-- Prompt --
Go through the material and return every line that contains the string "computer".

─── Data records ───

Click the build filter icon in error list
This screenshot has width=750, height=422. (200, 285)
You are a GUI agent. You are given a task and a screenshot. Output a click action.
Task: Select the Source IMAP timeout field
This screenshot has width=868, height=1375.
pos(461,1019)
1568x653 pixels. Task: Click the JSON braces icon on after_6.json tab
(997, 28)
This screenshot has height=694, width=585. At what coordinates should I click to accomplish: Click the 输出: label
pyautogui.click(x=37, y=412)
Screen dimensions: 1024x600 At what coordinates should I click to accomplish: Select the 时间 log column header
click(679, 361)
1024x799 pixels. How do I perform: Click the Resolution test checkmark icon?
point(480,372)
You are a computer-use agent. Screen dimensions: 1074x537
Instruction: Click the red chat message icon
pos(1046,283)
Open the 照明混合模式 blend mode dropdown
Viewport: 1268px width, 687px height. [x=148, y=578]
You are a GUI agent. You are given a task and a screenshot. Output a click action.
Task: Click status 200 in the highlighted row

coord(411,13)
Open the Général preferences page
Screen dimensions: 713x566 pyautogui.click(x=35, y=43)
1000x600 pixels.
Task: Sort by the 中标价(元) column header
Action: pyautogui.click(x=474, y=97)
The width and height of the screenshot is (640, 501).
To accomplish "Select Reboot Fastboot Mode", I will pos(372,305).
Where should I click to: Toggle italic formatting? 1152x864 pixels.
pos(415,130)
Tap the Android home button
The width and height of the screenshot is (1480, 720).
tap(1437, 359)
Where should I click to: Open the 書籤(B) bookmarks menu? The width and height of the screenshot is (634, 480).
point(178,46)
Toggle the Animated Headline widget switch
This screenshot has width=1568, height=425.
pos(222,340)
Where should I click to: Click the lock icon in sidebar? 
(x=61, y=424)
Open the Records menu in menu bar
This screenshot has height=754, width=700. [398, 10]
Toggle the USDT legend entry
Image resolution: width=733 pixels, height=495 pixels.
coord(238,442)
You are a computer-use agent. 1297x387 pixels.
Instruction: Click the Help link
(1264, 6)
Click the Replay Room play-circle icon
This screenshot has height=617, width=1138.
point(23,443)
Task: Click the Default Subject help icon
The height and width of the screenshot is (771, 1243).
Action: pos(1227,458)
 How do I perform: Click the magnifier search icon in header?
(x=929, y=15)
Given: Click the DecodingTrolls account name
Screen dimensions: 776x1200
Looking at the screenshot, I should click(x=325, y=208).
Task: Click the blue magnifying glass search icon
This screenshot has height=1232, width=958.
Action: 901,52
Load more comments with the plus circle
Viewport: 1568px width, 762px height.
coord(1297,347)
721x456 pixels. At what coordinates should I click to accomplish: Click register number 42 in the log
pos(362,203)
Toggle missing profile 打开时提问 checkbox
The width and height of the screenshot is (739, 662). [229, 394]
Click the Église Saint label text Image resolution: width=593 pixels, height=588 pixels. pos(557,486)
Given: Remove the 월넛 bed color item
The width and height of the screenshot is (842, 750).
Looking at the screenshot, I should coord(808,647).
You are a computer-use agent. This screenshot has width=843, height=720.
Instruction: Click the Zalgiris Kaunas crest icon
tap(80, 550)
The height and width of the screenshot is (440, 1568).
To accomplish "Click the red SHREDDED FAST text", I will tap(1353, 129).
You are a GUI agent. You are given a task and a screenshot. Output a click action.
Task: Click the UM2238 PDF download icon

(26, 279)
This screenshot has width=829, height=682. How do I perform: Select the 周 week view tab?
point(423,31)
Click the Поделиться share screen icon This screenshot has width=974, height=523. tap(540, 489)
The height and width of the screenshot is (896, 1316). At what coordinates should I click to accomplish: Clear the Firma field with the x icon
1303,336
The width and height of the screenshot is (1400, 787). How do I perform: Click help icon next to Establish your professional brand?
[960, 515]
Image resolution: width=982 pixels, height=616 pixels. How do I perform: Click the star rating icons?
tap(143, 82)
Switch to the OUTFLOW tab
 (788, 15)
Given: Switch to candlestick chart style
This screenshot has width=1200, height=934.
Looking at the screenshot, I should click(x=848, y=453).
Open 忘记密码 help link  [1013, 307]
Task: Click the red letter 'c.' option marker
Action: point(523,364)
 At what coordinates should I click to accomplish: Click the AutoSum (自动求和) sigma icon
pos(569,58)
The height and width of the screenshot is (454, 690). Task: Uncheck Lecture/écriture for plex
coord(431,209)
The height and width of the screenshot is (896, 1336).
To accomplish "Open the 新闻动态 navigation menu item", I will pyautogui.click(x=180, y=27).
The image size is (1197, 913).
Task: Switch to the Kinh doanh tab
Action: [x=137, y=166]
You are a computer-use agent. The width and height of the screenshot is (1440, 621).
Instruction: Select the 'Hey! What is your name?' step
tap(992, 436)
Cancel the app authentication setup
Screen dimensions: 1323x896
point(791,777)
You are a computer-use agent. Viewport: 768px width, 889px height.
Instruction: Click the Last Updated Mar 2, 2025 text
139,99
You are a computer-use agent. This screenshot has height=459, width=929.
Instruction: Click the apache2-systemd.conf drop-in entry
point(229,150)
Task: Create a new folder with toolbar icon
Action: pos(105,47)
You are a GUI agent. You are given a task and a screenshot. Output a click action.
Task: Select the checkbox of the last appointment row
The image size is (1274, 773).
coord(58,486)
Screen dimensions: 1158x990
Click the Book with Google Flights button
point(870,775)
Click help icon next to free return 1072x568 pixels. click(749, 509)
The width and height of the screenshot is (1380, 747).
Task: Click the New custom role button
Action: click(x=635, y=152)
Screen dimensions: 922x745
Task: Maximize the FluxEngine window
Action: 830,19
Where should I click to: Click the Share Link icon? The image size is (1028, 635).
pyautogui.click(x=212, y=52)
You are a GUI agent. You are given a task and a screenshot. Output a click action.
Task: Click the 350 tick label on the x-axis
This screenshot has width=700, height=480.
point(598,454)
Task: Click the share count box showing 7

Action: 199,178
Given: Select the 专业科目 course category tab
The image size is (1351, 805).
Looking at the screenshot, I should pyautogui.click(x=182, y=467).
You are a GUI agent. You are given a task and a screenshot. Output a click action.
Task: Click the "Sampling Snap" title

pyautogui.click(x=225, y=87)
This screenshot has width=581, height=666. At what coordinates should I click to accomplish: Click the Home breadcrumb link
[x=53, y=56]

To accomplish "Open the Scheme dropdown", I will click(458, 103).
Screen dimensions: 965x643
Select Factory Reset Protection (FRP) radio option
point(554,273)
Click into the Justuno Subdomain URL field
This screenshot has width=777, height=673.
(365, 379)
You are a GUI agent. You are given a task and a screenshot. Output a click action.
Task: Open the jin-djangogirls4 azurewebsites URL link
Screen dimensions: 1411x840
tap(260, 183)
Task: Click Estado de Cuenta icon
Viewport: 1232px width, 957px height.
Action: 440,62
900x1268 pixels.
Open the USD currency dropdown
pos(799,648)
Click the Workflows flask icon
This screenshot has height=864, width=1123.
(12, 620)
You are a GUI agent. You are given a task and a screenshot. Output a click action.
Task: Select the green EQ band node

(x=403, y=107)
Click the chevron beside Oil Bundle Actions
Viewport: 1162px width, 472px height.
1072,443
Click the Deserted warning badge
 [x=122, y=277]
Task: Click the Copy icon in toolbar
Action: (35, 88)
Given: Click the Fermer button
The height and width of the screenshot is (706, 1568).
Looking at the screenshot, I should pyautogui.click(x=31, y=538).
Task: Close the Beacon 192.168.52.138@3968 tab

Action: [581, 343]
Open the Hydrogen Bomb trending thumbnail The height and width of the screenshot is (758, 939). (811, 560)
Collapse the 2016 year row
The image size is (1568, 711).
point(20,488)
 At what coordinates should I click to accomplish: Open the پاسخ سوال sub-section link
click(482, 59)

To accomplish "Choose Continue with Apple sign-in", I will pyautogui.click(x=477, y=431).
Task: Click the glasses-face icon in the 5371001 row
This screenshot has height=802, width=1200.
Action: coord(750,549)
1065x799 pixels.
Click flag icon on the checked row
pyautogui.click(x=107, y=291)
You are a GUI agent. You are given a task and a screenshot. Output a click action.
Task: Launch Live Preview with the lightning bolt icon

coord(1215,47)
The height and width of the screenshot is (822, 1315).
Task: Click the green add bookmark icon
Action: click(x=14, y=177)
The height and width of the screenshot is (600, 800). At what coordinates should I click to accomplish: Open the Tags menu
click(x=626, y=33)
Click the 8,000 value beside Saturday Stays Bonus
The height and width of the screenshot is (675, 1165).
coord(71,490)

───

-- Written solution --
You are a computer-use agent. Screen dimensions: 1074x537
You are a computer-use agent. 1297x387 pixels.
You are a computer-use agent. This screenshot has width=843, height=720.
You are a computer-use agent. The width and height of the screenshot is (1440, 621).
You are a computer-use agent. Viewport: 768px width, 889px height.
You are a computer-use agent. This screenshot has height=459, width=929.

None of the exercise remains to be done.